I’m not sure there’s a good answer to that question, though it would certainly be interesting to hear one. Almost as interesting as hearing the two ISPs explain away their network traffic from known criminal botnets Mega-D, Srizbi, Pushdo, Rustock and Warezov, all of which have their master servers hosted at McColo.
“We shut them down,” Benny Ng, director of marketing for Hurricane Electric, told the Post. “We looked into it a bit, saw the size and scope of the problem you were reporting and said ‘Holy cow!’ Within the hour we had terminated all of our connections to them.”
“Holy cow?” More like, “Holy cow, someone finally noticed we’re the preferred ISP of a massive criminal syndicate! What do we do?!?”

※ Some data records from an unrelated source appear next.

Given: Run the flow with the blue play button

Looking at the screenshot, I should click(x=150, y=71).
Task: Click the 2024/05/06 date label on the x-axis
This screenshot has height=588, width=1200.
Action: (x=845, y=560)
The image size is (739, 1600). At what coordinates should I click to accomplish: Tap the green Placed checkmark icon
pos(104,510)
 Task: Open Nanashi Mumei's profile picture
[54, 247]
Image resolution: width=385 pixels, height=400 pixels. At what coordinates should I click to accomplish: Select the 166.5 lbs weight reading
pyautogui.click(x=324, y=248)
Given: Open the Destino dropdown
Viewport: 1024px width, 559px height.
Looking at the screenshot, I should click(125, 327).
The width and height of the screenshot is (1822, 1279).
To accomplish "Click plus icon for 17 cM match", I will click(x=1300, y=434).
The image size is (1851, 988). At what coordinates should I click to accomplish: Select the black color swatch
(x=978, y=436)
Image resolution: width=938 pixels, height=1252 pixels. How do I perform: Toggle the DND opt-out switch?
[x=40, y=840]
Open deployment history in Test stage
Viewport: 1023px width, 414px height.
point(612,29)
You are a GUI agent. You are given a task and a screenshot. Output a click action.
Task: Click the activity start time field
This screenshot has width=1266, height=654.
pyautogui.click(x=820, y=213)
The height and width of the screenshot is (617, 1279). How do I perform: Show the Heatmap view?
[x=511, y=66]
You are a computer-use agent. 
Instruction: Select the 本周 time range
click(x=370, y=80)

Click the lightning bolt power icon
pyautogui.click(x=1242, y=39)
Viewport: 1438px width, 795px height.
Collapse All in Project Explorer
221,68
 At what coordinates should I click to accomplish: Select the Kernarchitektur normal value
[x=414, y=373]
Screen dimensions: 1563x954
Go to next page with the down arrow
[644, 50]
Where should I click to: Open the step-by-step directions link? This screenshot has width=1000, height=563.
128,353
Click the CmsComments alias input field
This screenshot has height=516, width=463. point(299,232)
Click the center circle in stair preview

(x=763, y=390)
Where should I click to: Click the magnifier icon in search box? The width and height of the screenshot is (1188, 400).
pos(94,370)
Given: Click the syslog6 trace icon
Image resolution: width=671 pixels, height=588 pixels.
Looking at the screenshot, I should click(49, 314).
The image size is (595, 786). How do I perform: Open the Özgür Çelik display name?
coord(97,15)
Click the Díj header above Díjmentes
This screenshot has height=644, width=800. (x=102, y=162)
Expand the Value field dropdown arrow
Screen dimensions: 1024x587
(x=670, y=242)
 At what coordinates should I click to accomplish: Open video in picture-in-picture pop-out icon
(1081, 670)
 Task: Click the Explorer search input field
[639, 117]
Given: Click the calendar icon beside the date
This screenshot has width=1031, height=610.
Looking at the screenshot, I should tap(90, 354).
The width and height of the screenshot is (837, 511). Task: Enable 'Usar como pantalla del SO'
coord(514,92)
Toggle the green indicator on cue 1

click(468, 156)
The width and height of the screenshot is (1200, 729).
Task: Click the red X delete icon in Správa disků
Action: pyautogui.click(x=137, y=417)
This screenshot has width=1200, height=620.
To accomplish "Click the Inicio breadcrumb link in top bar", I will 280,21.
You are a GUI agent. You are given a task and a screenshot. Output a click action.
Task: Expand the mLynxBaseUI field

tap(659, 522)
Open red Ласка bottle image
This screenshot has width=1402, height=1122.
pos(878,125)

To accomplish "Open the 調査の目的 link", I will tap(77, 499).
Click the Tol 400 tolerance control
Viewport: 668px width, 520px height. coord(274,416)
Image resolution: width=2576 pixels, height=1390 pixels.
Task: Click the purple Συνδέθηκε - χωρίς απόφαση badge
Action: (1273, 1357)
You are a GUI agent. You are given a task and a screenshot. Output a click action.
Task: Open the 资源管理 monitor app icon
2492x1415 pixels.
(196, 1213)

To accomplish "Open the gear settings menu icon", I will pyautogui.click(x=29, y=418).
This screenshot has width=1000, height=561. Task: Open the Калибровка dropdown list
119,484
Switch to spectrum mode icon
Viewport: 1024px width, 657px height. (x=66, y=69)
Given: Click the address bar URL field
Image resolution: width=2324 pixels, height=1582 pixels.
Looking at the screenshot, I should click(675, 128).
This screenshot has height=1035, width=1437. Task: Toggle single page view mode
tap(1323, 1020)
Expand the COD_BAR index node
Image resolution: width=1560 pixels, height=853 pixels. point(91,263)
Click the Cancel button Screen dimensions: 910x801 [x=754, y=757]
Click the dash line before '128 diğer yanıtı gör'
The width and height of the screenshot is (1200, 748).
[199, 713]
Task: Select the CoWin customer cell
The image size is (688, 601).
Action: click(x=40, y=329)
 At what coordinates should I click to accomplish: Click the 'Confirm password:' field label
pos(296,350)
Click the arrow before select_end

“ISPs can’t take the ‘I see nothing, I hear nothing’ approach to this content,” said Mark Rasch, a former cyber crime prosecutor for the Justice Department. “It’s a little bit like a landlord who owns a building and sees people coming in and out of the apartment complex constantly at all hours and not suspecting their may be drug activity going on. There are certain things that raise red flags, such as the nature, volume, source and destination of the Internet traffic, that can and should raise red flags. And to have so many third parties looking at the volume and content from this Internet provider saying ‘This is outrageous,’ clearly the people doing the hosting should know that as well.”